* [BRIEF A]:
Answer these questions from the forum thread on family tree etiquette:
(i) In the follow-up post, what kinds of records does JJR512 want tips on looking up online?
(ii) What reason does Inkara1 give for leaving the stepchildren out?
(iii) According to MrBishop, which direction on the tree should one concentrate on?
* [BRIEF B]: Resume the forum thread on family tree etiquette after its final post and continue the discussion.

Family tree etiquette

JJR512

New Member
If I make a family tree, should it include cousins' stepchildren? In other words, a cousin married someone who had children from a previous marriage; should those children be included? They are not blood relatives.

I think that maybe a family tree is supposed to be blood relatives, their spouses, and their common children (who of course would also be blood relatives of mine). But maybe this is up to the genealogist's personal preference.

What are your thoughts?
 

JJR512

New Member
Oh, and on a related note, if anyone can offer any tips on looking up birth, marriage, divorce, and death records online, please let me know.
 

BlurOfSerenity

New Member
if it were me, i would not include them as part of the tree, but maybe just put a footnote somewhere mentioning them... having them be on branches. because if you put them on, then you have to put on any kids or spouses THEY may have, and then things could get out of hand.
but that's just me.
 

Inkara1

Well-Known Member
Hey, just so long as the tree forks... ;)

I wouldn't include them because the point of a family tree is to trace ancestry.
 

paul_valaru

100% Pure Canadian Beef
Their names should be on it, as step children, as a courtesy, but no lines continuing from them, they are family after all.
 

MrBishop

Well-Known Member
As a courtesy, add them in, but you should be concentrating on going up the tree from you to your ancestors, and not down the tree towards further and further relatives.

* [RECORD EXCERPTS]:
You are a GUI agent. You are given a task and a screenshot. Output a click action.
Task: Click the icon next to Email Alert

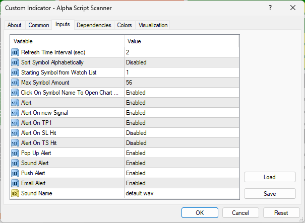(15, 183)
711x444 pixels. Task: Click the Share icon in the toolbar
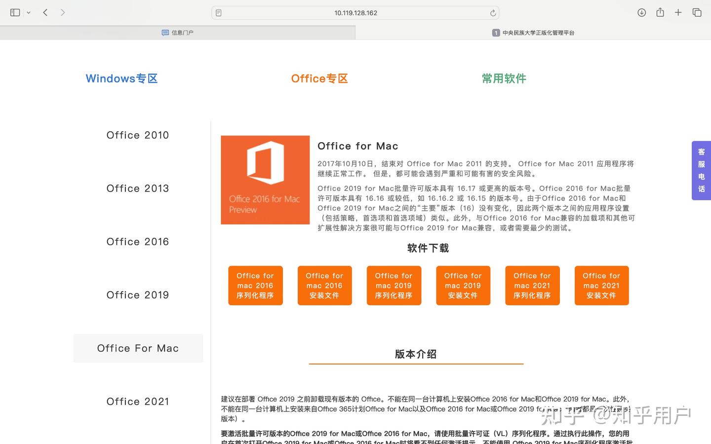[660, 12]
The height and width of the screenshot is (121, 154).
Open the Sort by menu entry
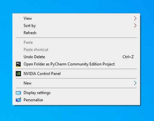(x=76, y=26)
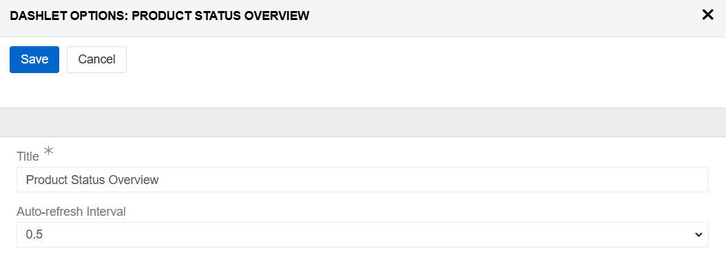The height and width of the screenshot is (262, 726).
Task: Click the Auto-refresh Interval label
Action: click(x=72, y=212)
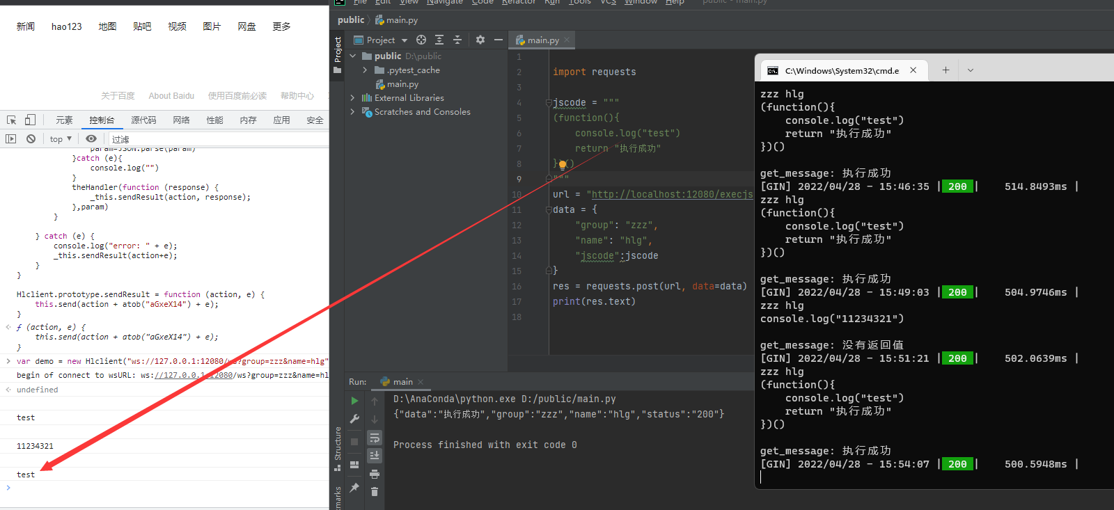Expand External Libraries in project tree

352,98
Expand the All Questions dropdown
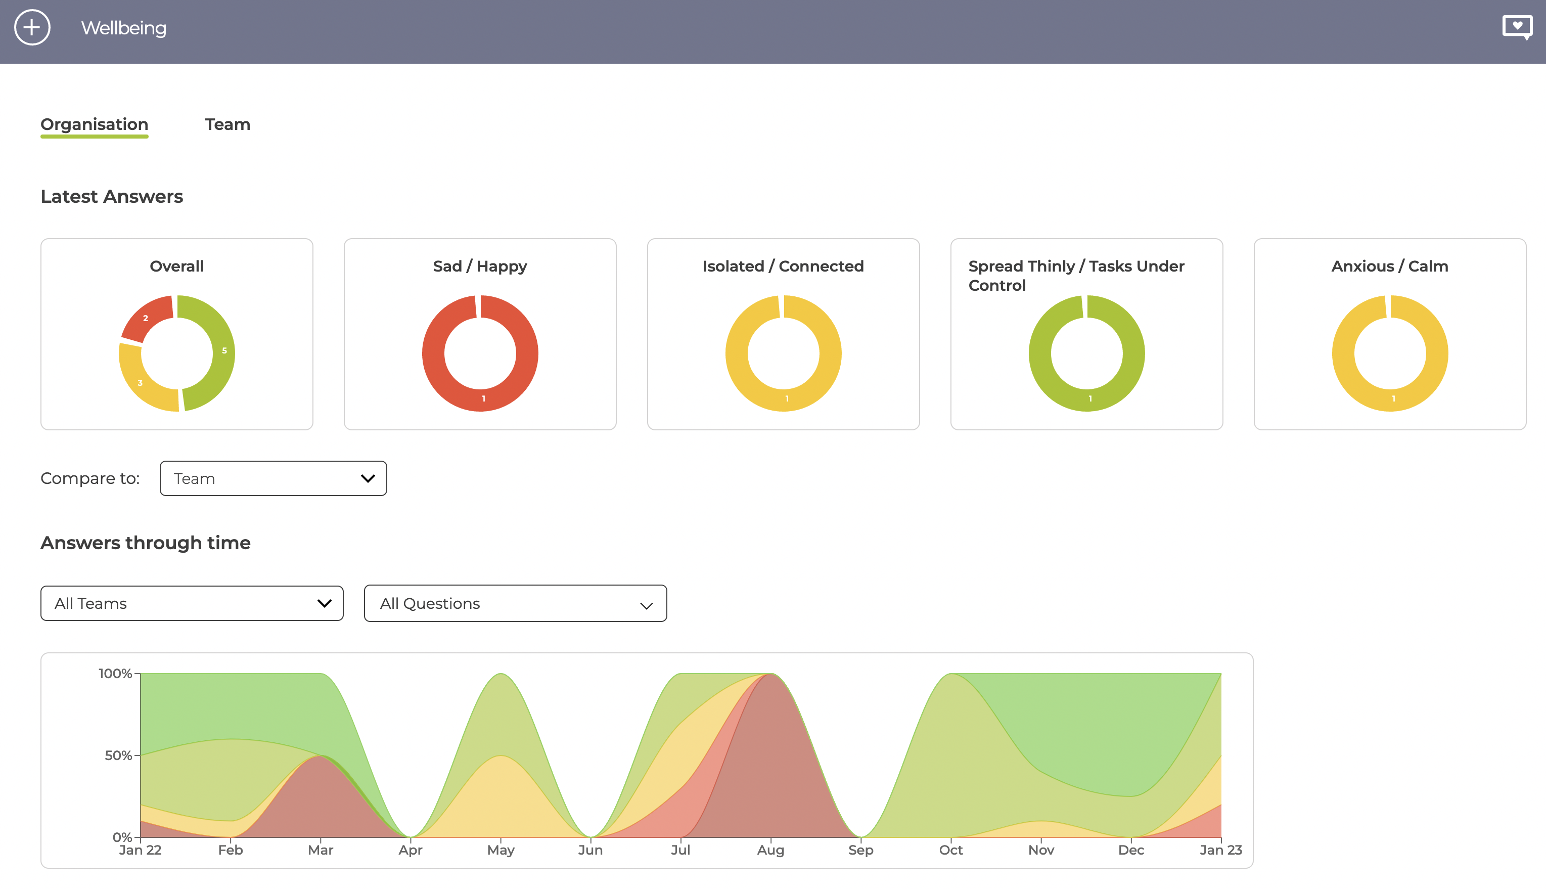 click(515, 603)
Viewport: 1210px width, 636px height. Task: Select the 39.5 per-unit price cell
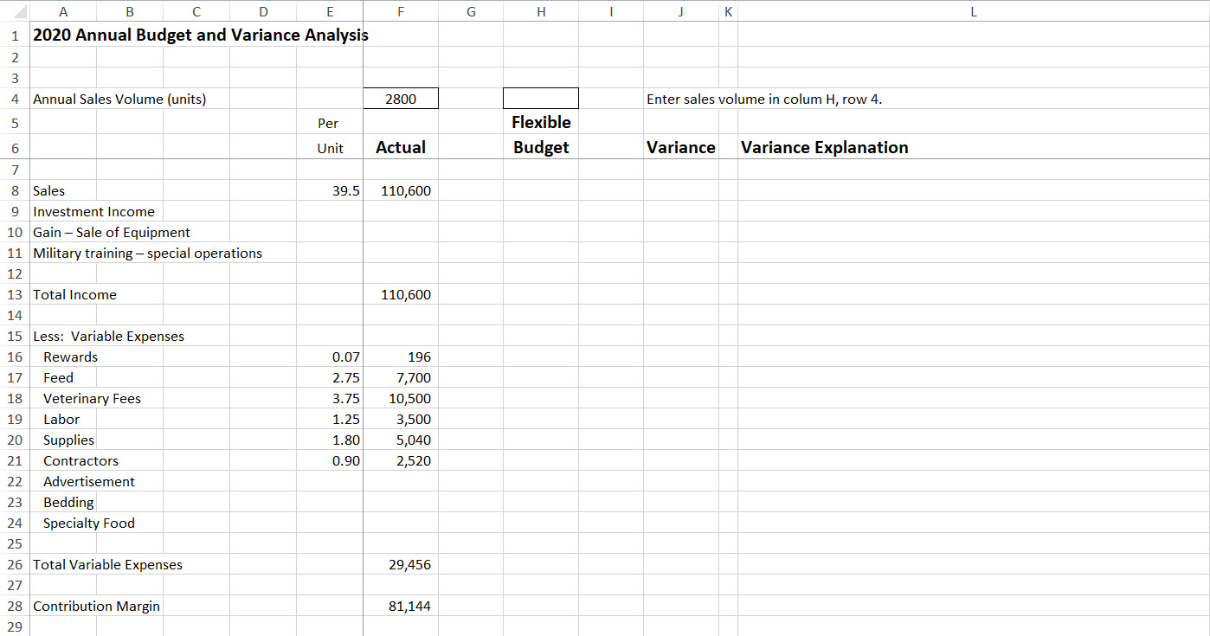tap(348, 190)
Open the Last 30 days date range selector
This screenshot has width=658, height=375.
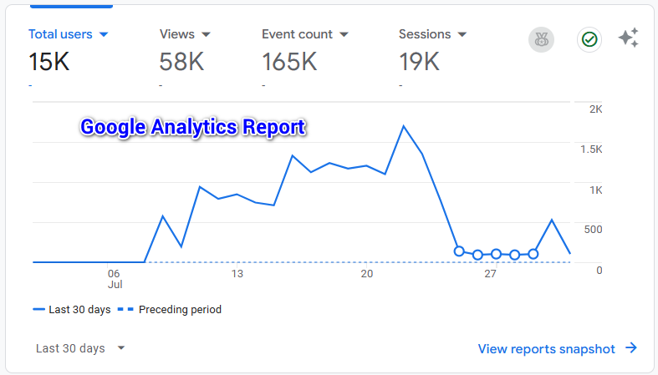(x=80, y=348)
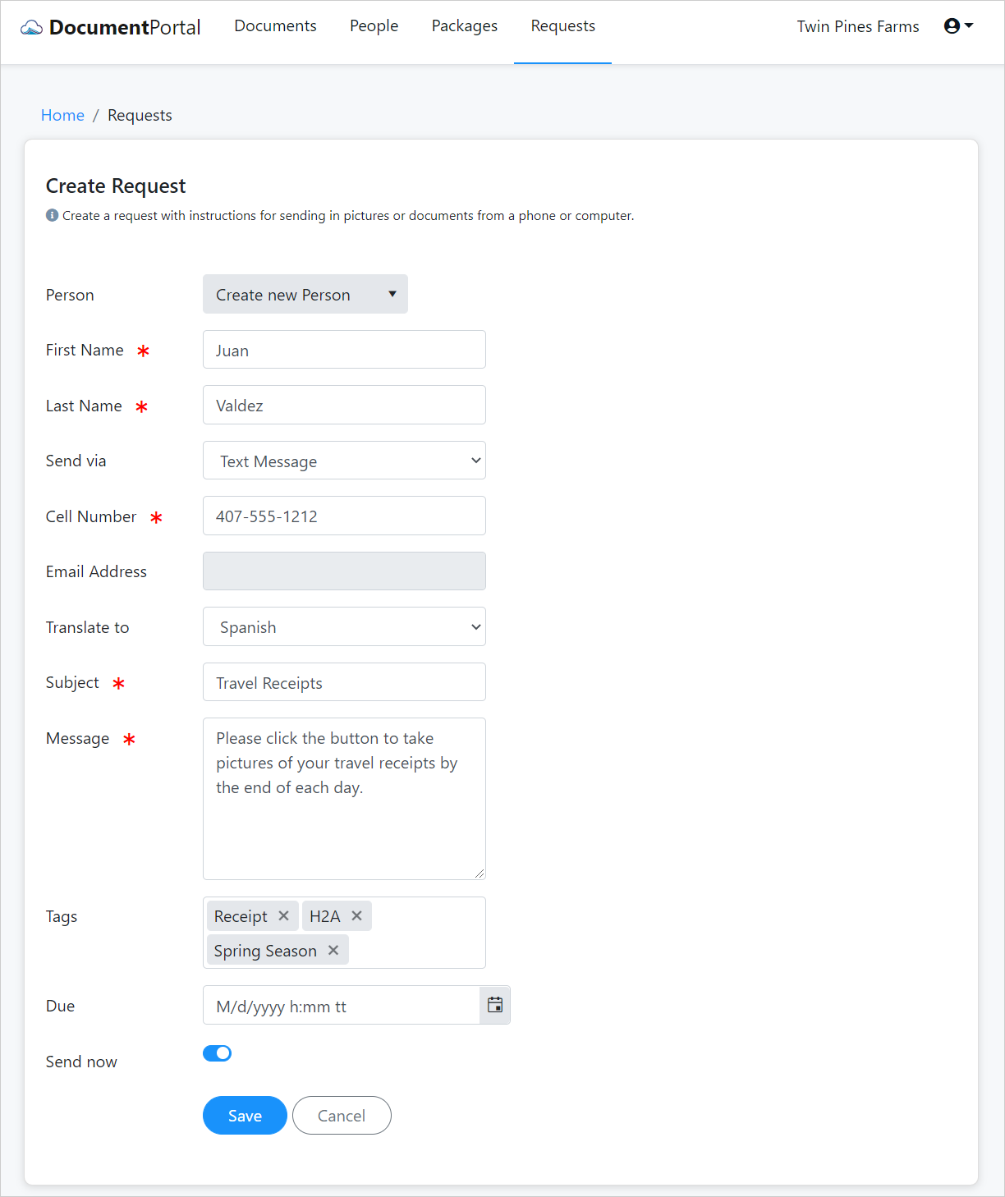Click the DocumentPortal cloud logo icon
Viewport: 1005px width, 1197px height.
(30, 26)
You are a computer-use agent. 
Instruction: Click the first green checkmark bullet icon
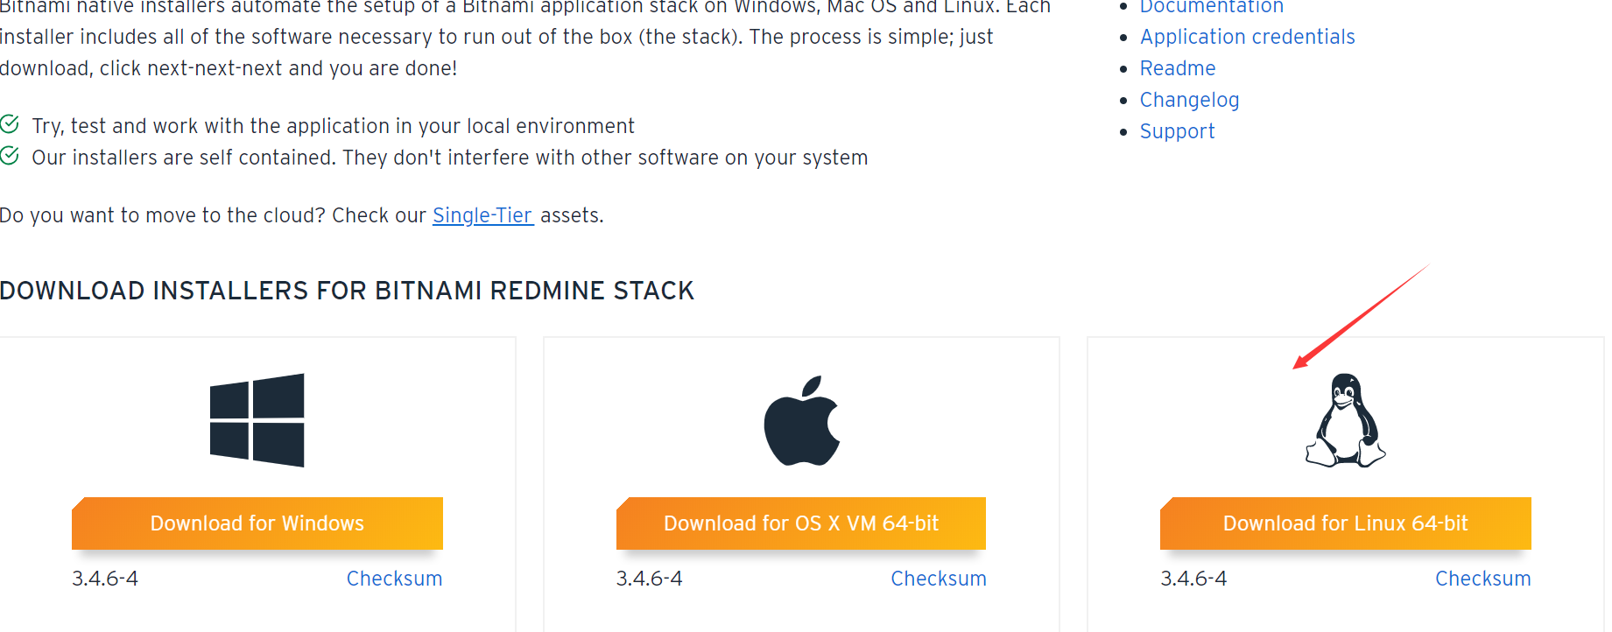tap(11, 124)
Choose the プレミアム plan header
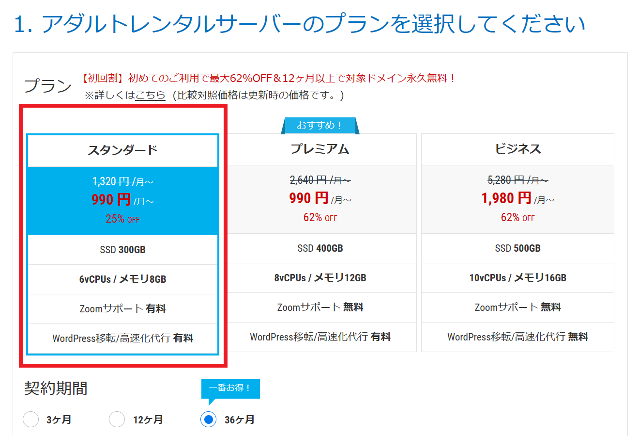Image resolution: width=639 pixels, height=436 pixels. pyautogui.click(x=320, y=149)
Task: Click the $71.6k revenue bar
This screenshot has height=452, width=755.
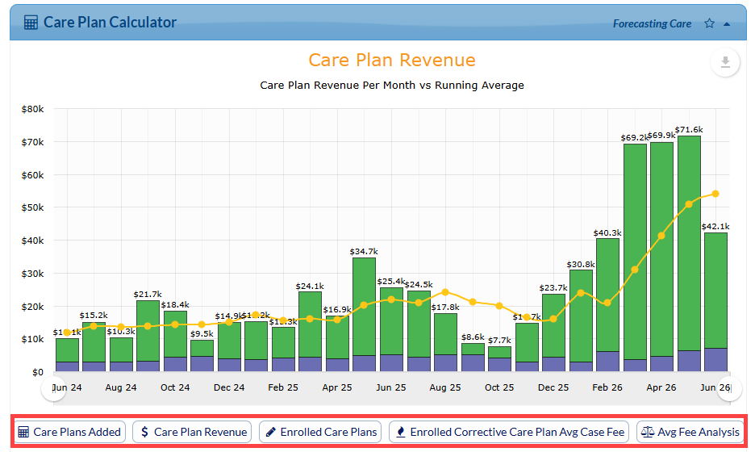Action: (689, 253)
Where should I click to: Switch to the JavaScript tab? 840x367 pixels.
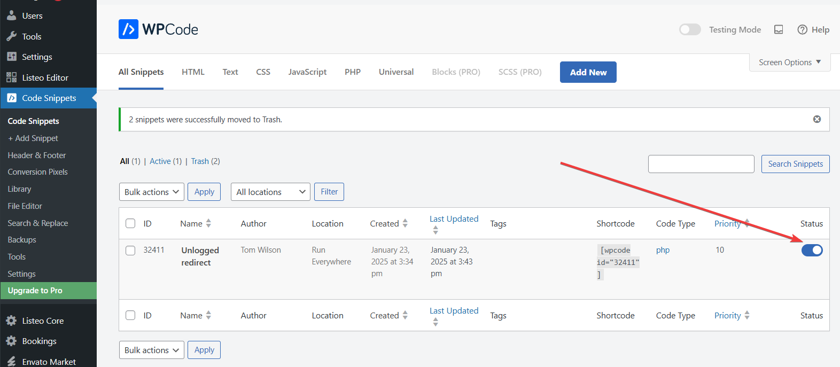(307, 72)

* [TASK RESPONSE A]:
(i) Birth, marriage, divorce, and death records.
(ii) The point of a family tree is to trace ancestry.
(iii) Going up the tree from you to your ancestors.

* [TASK RESPONSE B]:
As for looking up records. Some software will help you look thorugh databases of informations, acting as a translator. I've used Brother's Keeper for my family. It's not bad.
 

JJR512

New Member
Actually I am just as much interested in making the tree wider as I am in making it taller. I am just as much interested in identifying my more distant relations as my ancestors. After all, the people further out but within a few levels of me (the people that make the tree wide) are mostly still alive and are people that I see at family events and have no idea who they are. And, to learn who those unknown people are at family events is a large part of what started me on this project.

Of course, to make the tree wider, I've found it useful to start by going up the tree, then back down other branches. In other words: The grandparent level gives two families from which to trace offspring, going up to the great-grandparent level gives four families from which to trace offspring and find more distant relations, going up to the g-g-grandparent level gives eight families to trace down, and so on. Of course, the work level required also increases exponentially, too.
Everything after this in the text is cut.